Abstract

Purpose. To assess individual responses to specific spinal mobilization (SSM) in terms of spinal mobility, perceived stiffness, pain and activities of daily living (ADL) in patients with Ankylosis Spondylitis (AS), and whether and how interviews supported or supplemented the quantitative results.Methods. Spinal mobility was recorded by the fingertip-to-floor distance, the Modified Schober Test, myerinometer, and the chest expansion test. The measures corresponding to sites targeted by SSM was used as effect variables, and the other as control variables. Visual analogue scales assessed pain and stiffness. The Bath Ankylosing Spondylitis Functional Index assessed ADL. A single subject experimental design was applied. The patients' experiences were investigated by semi-structured qualitative interviews.Results. Six patients completed 12 sessions of SSM. In five patients spinal mobility improved by 6-38%, and perceived stiffness reduced by 6 – 82%. Further improvements were found after three months.
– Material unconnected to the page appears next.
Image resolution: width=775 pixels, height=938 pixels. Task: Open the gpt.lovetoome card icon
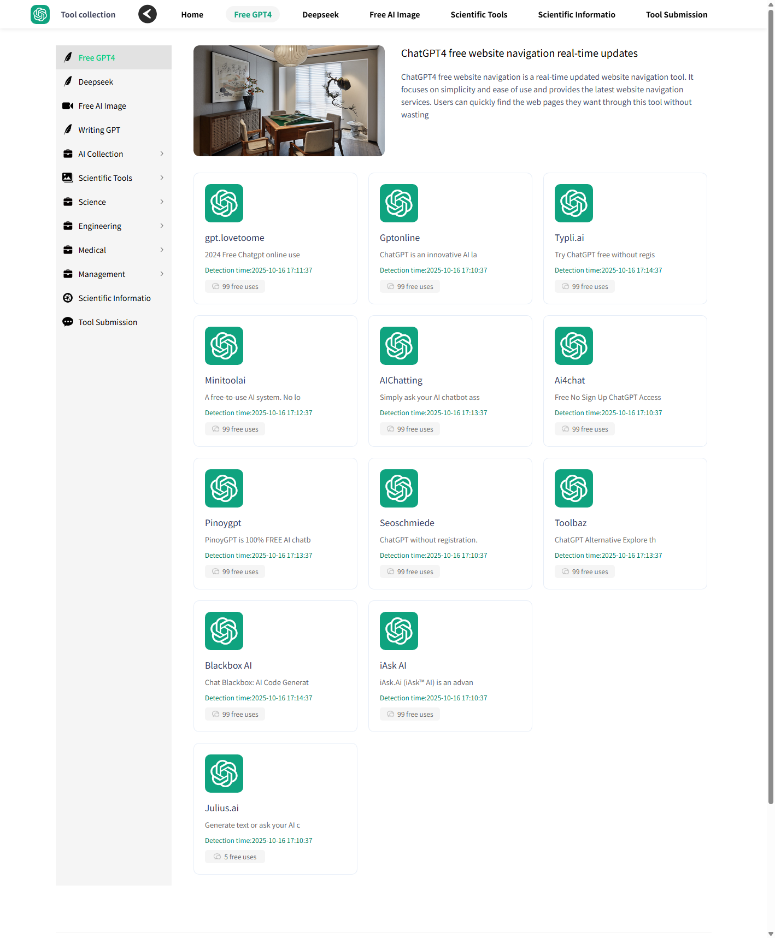[224, 203]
Improvements were not seen in the control variables. The interviews revealed that to become less stiff had various meanings for the patients, the SSM helped to get control of motion, and the conversations with the therapists enabled them to cope with the situation.Conclusions. The findings suggest that SSM can diminish spinal stiffness, but this had different meanings for the patients. What were important were what they experienced and learnt during the therapy process.